Art & Photography

Paris Photo: George Ghon on Photography

The Alpha Male editor on the importance of storytelling and the concept of authorship for photographers in an age of social media dominance

In a brief talk at the recent instalment of Paris Photo, the American artist Alec Soth mentioned the importance of storytelling in his approach toward photography. Going back to the Life magazine style, hitting the road with a camera and a writer in tow, is an increasingly relevant operation these days, he said. The slideshow started with the Aristotelian arc in a dotted line, only to arrange the pointillist pattern in more complex and randomly assorted shapes later, eventually carving out the meandering bed of the Mississippi, and tracing the route of Robert Frank’s American road trip in order to find the spots that connect to a story. The aim to find a new collaboration between image and text, photographer and writer, brings to mind Susan Sontag’s dictum that the person who is recording cannot intervene, and the one who intervenes cannot record. In a slightly shifted perspective, admittedly, looking at the writer as intervention, fiddling with meaning rather than the outcome of real events. The image cum text approach, however, closes the gap that necessarily exists between the one recording and the one that intervenes, or interprets, and shows a way out of the trap that is merely touching the surface of the world with a nice image.

“The problem, though, with giving up authorship,” Mr Ruff said
in a Paris Photo panel, “is that one has to become an author first”

In an age where the authorial use of a camera is seriously challenged by a deluge of smart-phone images flooding our lives online via Facebook and Twitter, photographers have a new need to figure out strategies that keep their craft relevant at a new visual turn, in an environment where we are collectively “faced with the cynicism of every citizen,” as the architect Rem Koolhaas described it. How do they deal with it? How do they justify their “art” when a gazillion of overconfident hipsters have the same technical means at hand? Going back to the classic tale of storytelling that “connects the dots,” as Soth said, and delivers meaning with a journalistic approach seems to be the method of the Young Nostalgics.

▸ **Material**
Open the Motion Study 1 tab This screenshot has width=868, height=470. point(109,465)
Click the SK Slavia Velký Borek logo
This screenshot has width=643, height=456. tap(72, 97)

▸ **What to produce**
From the Paris Photo article, pull out the passage that begins at the words "In an age where" and stops after "the Young Nostalgics.", word for word.

▸ **Written answer**
In an age where the authorial use of a camera is seriously challenged by a deluge of smart-phone images flooding our lives online via Facebook and Twitter, photographers have a new need to figure out strategies that keep their craft relevant at a new visual turn, in an environment where we are collectively “faced with the cynicism of every citizen,” as the architect Rem Koolhaas described it. How do they deal with it? How do they justify their “art” when a gazillion of overconfident hipsters have the same technical means at hand? Going back to the classic tale of storytelling that “connects the dots,” as Soth said, and delivers meaning with a journalistic approach seems to be the method of the Young Nostalgics.